--- Given data Enclosed Below ---
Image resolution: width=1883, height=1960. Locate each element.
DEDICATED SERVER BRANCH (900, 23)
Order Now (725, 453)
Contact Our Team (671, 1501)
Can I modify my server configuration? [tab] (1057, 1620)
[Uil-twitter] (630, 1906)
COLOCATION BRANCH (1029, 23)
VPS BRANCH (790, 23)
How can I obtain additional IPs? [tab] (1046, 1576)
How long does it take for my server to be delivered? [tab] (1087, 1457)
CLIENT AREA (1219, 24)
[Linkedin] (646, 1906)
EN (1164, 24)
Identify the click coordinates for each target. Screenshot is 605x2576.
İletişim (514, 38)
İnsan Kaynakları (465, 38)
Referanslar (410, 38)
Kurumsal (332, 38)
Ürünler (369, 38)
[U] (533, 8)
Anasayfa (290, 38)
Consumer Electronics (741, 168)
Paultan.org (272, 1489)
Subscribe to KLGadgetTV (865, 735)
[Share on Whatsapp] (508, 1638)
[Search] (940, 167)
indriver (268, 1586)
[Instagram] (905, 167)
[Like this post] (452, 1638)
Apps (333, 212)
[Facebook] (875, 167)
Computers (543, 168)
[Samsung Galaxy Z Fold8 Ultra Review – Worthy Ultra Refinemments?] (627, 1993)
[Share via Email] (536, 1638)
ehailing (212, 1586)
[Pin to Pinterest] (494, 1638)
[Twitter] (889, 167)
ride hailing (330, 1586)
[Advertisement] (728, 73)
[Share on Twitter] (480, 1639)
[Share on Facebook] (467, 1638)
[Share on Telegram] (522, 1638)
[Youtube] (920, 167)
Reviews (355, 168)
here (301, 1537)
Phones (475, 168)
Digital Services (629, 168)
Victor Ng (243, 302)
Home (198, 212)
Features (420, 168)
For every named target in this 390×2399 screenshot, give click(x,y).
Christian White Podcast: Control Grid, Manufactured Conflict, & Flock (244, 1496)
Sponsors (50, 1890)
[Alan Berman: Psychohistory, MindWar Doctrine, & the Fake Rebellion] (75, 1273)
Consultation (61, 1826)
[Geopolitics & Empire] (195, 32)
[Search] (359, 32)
--- End of Enclosed Given data ---
• _Problem details_
Your task is to find every line above containing the word "click" and copy it.

• _Written response_
Identify the click coordinates for each target. Screenshot is 605x2576.
For every named target in this 390×2399 screenshot, give click(x,y).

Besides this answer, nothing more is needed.